Spain has recently found itself in a precarious position regarding cybersecurity . It now ranks as the third most attacked domain globally with its .es domain, trailing only behind .com and .ru . Alarmingly, cybersecurity incidents have spiked by 64% over the previous year, prompting questions about why Spain is such an attractive target for cybercriminals.
Moreover, a report from Cofense, a company focusing on phishing defense, indicates a staggering 19-fold increase in attacks on domains during the last quarter of 2024 and the first quarter of 2025. A significant 99% of these attacks are aimed at phishing, while the remaining 1% focuses on distributing various remote access Trojans .

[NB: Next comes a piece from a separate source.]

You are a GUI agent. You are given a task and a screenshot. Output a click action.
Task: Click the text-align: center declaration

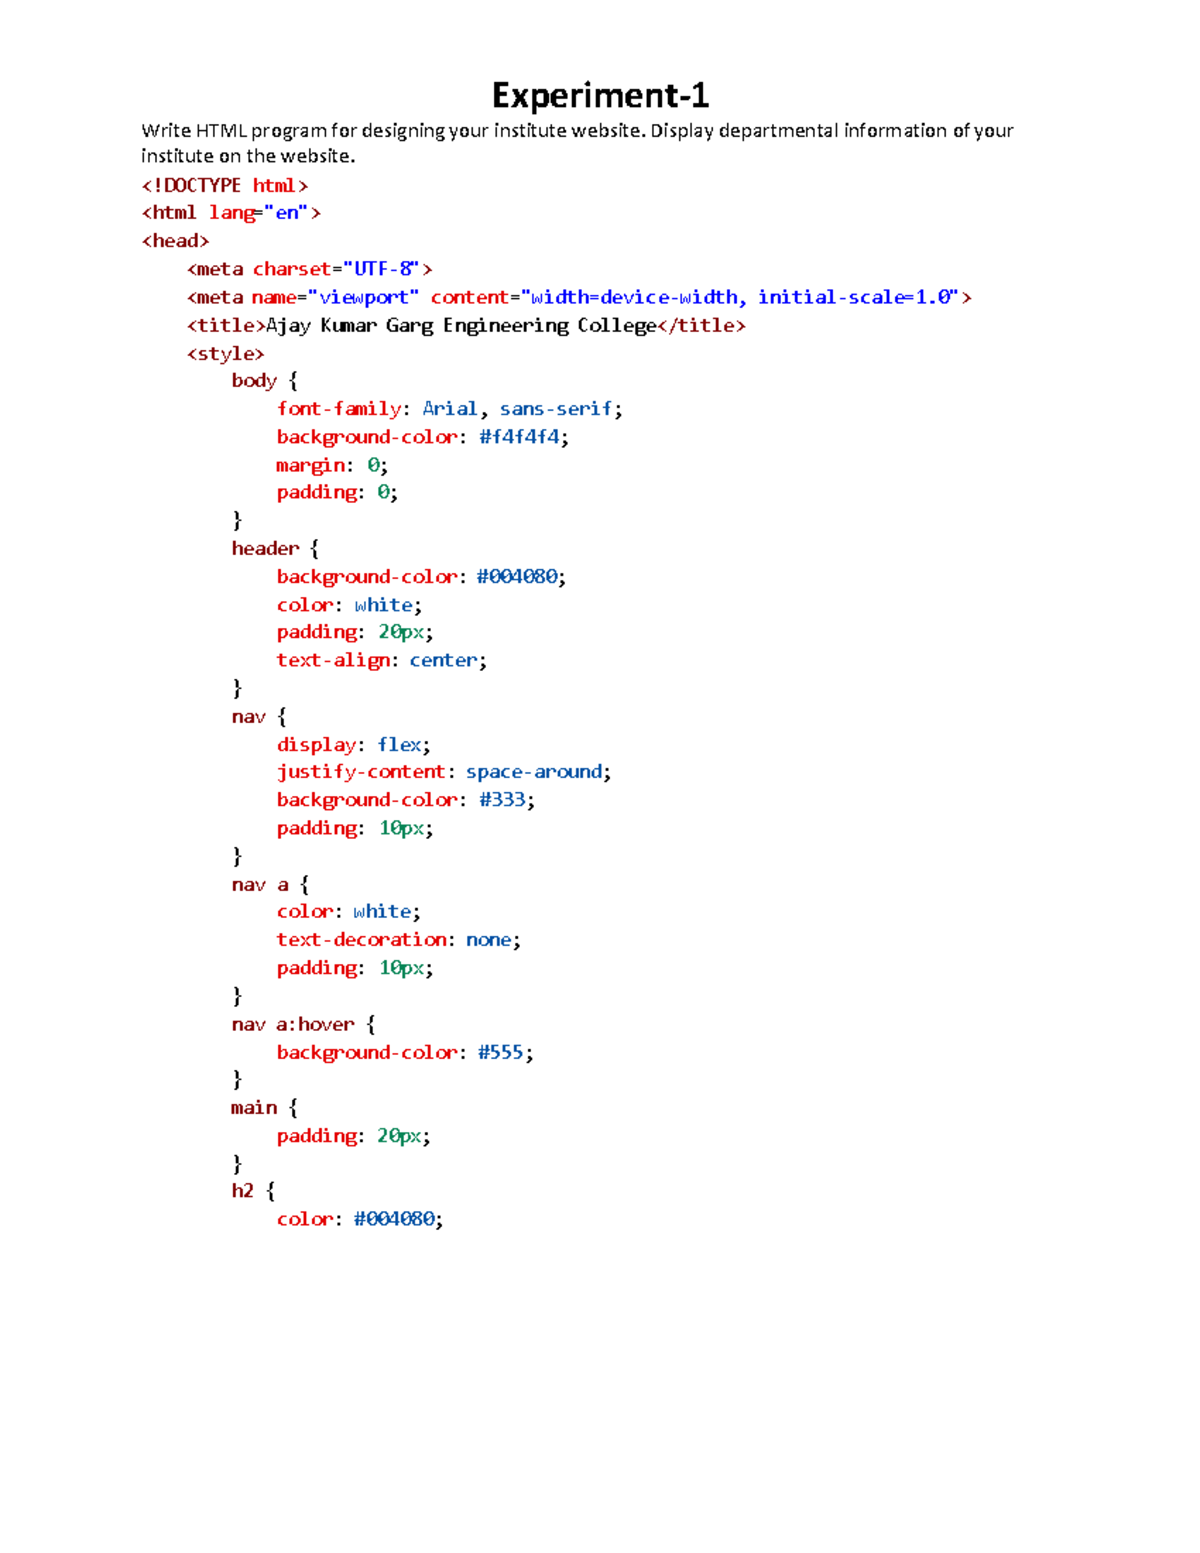click(x=381, y=660)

The methodology behind these attacks is primarily through email . Attackers often simulate Microsoft addresses, utilizing these methods to lure victims into inadvertently compromising their devices.

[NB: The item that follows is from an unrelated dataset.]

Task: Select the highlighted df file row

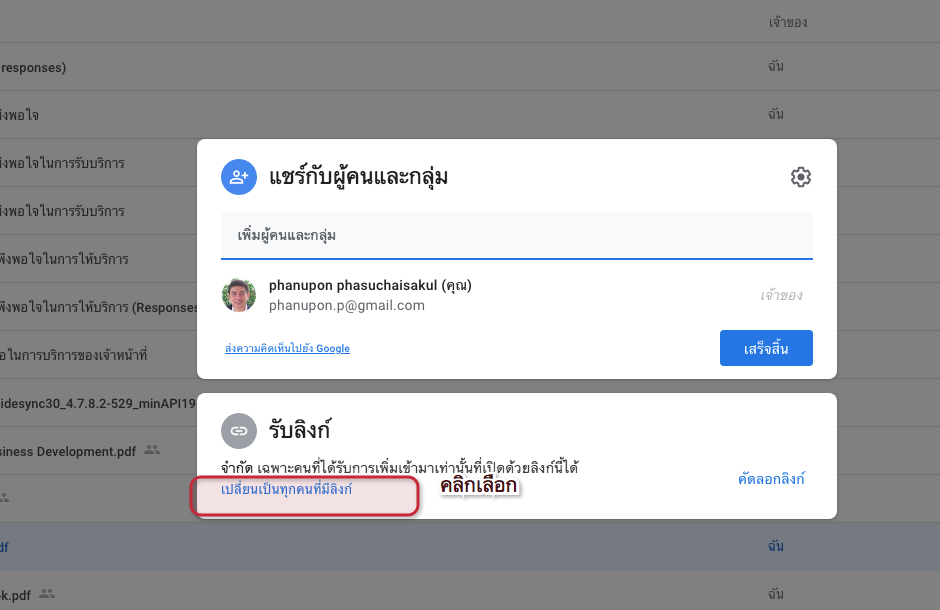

Once infected, attackers gain unfettered access to the victim’s computer, allowing them to:
- Capture the screen
- Record keystrokes
- Activate or deactivate the camera and microphone
- Access files on the PC
So, what makes Spain an enticing target? Experts like Francisco Valencia, the director of Hackrisk.io , suggest several contributing factors:
- The strong international presence of Spanish companies.

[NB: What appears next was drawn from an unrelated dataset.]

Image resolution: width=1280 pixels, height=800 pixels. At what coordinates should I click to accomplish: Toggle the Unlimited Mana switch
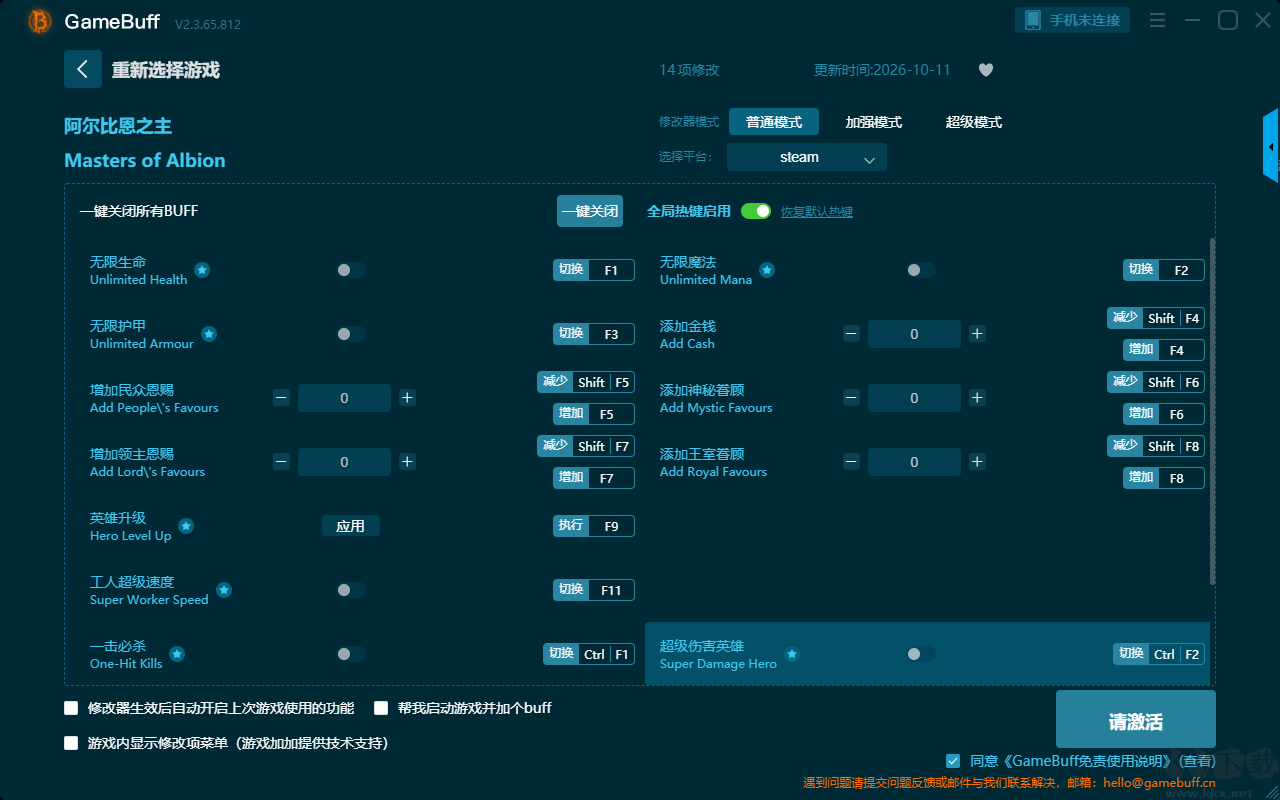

- Geographic location serving as a bridge between Europe and America, bolstered by submarine cables like Marea and Grace Hopper .
- Shifts in the global landscape post-Brexit, drawing attention away from the UK.
Additional factors heightening Spain’s vulnerabilities include the rapid digitalization of businesses fueled by European funds, which has exposed weaknesses in small and medium enterprises. The public administration has also shown signs of vulnerability, all of which places Spain as the second most targeted country for cyber threats globally.
The impact of these cyber attacks has been profound. Recent incidents involve disruptions within the Spanish administration’s systems, specifically affecting several municipalities. Notable organizations like CNMC , Repsol , and Telefónica have found themselves in the crosshairs of these cyber threats.
As of now, Spain is grappling with two significant cyber attacks disrupting municipal systems. Melilla has been embroiled in an ongoing attack for two weeks, reputedly linked to a Russian group, while a smaller municipality in Alicante , Villajoyosa , faces similar challenges.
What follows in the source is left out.